#### EXERCISE DIRECTIONS
Out of the material that follows, write out exactly the lines from the line with "The height and width of the screenshot is (754, 1228)." to the line with "You are a computer-use", both ends included, and no others.
[Start of section]
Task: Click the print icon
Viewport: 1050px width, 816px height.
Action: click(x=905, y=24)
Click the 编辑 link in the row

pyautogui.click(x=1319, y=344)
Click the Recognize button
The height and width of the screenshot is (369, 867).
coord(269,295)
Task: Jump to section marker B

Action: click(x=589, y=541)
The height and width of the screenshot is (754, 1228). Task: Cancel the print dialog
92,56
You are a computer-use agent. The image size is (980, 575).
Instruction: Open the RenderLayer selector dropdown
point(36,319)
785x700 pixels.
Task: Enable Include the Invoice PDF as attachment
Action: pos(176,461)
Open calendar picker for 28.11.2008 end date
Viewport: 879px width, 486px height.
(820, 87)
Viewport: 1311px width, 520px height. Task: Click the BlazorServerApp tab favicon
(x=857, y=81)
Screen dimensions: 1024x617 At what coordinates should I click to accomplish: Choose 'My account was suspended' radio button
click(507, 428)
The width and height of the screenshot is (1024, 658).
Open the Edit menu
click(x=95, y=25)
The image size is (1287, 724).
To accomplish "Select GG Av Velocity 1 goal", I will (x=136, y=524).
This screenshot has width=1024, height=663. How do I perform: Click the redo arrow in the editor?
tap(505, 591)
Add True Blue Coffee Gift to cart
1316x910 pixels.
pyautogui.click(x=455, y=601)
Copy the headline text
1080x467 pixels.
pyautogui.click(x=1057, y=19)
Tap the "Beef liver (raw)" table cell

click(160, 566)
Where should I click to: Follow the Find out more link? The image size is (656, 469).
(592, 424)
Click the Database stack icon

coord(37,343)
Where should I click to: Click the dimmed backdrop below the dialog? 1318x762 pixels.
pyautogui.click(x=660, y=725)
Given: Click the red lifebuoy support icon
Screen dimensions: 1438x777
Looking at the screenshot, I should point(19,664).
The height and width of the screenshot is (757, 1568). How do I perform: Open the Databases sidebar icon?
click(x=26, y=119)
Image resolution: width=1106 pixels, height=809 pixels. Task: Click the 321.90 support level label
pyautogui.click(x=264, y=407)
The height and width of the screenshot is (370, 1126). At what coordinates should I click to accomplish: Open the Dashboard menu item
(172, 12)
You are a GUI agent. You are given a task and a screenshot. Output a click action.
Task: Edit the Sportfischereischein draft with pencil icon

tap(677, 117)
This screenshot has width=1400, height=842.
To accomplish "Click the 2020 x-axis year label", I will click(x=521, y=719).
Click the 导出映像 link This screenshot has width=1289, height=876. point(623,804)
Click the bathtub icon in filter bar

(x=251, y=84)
[End of section]
#### RESPONSE TO THE EXERCISE
The height and width of the screenshot is (754, 1228). Task: Cancel the print dialog
92,56
You are a computer-use agent. The image size is (980, 575).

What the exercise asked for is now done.